Dangerous Practice at Denaby Main

March 1886

Mexborough and Swinton Times March 5, 1886

Denaby Main.
A Dangerous Practice.

Chas. Whitlam and James Thomas, lately employed at Denaby Main colliery, were charged with violating special rule 85 in force at the Denaby Main colliery, on the 13th February.

Mr. Hickmott appeared for the company.

Elijah Toft, a bricklayer at the Denaby pit, said on the night of the 7th the defendants were in the Denaby pit. Between eleven and twelve o’clock he saw the prisoner Whitlam with a corf. Thomas asked Whitlam not to bring the corf and higher up so that they could ride to their work the next morning instead of walking.

James Thomas said on the morning of the 8th February, about half past five, he saw the two prisoners get on a corf. He spoke to them and warned them of the consequences if they got on the vehicle. They got on the corf and rode as far as he could see them.

John McLintock, a lad employed at the pit, said on the morning of the 8th February he was taking a pony up the ‘jinney.’ He heard a corf coming down, and the pony became frightened and got away from him. He got into a manhole, and subsequently the corf struck the pony and broke its legs.

Mr.

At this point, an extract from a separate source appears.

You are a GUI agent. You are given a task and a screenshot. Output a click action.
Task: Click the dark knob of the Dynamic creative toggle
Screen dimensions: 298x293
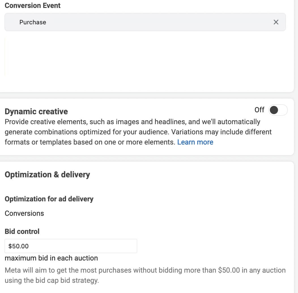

W. H. Chambers said there was a drift ‘jinney’ in Denaby pit, the incline of which was one in nine. The incline was worked with a rope. On the morning of the 8th February there would be about ninety men going up that part of the mine where the corf came down. The men went to work in bodies and they would have had no time to get out of the way if the truck had not struck the pony and been capsized. The pony was valued at £16.

Each defendant was ordered to pay 40s. and costs £3 2s.